Multi DC replication

ryanworl · June 8, 2018, 11:15am

I see on the roadmap for 6.0 is multi-datacenter replication where a number of remote DCs can participate either synchronously or asynchronously in a cluster.

I am asking because I also saw a goal is to provide the ability for clients to read from their local DC storage, which is related to a use case I’m interested in.

Are there plans to allow certain data to be replicated globally and others to only be replicated within that region?

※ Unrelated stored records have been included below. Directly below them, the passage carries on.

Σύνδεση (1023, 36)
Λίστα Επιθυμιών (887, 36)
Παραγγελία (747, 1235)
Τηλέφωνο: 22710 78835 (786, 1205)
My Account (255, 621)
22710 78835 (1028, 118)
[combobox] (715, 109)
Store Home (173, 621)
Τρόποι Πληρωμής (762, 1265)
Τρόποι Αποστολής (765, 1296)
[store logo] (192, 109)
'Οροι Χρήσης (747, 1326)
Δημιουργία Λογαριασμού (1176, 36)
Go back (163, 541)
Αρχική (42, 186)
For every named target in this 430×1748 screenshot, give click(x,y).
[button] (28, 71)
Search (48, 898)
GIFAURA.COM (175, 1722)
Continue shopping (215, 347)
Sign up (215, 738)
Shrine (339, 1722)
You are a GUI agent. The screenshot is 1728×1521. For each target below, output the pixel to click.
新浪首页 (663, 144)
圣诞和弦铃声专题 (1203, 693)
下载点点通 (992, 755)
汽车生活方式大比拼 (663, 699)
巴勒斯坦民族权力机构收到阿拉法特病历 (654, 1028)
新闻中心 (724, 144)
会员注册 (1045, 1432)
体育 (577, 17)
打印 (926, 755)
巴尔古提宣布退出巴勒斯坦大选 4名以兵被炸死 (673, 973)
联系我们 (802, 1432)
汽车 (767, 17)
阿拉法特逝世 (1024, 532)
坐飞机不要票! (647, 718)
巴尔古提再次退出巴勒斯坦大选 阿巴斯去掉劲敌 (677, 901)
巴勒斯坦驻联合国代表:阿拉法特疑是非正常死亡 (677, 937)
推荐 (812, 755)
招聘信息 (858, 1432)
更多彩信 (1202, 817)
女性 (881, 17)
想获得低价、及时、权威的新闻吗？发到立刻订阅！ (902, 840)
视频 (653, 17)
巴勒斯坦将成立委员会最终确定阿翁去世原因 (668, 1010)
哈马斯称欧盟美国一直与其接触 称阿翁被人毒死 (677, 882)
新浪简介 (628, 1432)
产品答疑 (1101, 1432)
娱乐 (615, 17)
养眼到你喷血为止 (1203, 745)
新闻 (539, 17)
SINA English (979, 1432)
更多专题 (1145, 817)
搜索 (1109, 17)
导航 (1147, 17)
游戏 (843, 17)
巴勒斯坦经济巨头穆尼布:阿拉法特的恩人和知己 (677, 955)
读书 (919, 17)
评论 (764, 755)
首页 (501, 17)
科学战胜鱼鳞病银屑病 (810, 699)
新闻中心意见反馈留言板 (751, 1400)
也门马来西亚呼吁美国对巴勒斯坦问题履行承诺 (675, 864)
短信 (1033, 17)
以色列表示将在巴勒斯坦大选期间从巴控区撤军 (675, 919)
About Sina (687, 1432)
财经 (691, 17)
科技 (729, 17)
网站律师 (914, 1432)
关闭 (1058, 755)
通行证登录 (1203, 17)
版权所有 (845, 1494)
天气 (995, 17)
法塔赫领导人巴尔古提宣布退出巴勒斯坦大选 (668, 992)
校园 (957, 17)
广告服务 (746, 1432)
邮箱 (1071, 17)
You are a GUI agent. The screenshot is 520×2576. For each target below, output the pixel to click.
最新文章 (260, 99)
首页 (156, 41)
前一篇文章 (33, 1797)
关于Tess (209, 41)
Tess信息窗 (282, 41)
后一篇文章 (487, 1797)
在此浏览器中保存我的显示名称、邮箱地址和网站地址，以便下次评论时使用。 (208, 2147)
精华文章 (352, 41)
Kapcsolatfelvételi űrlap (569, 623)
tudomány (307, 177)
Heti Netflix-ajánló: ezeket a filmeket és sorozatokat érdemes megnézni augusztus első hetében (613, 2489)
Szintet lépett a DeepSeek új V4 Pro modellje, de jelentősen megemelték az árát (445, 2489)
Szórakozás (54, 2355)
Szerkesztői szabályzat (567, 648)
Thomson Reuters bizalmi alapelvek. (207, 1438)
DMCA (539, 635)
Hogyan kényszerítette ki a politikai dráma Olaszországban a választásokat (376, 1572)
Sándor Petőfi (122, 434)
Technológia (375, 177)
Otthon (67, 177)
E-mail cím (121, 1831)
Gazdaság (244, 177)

Presenting an entirely flat keyspace globally and providing that feature sounds… difficult and slow, so I think allowing each region to only present non-overlapping prefixes of their keyspaces globally would be fine. So like eu-west/ and us-east/ would be replicated to each other, but the rest of the keyspace would only be replicated within each region. The consistency would be like DR where the database version is consistent at some past point in time for reads. If you want to do a read-write transaction to a remote region’s keyspace you have to be prepared for very high latency, more conflicts, etc. I’m sure it would also add complications for transactions spanning the local and global prefix.

This would be a killer feature for complying with data protection and data sovereignty regulations while still sharing some data across countries where it is needed and lawful to transfer.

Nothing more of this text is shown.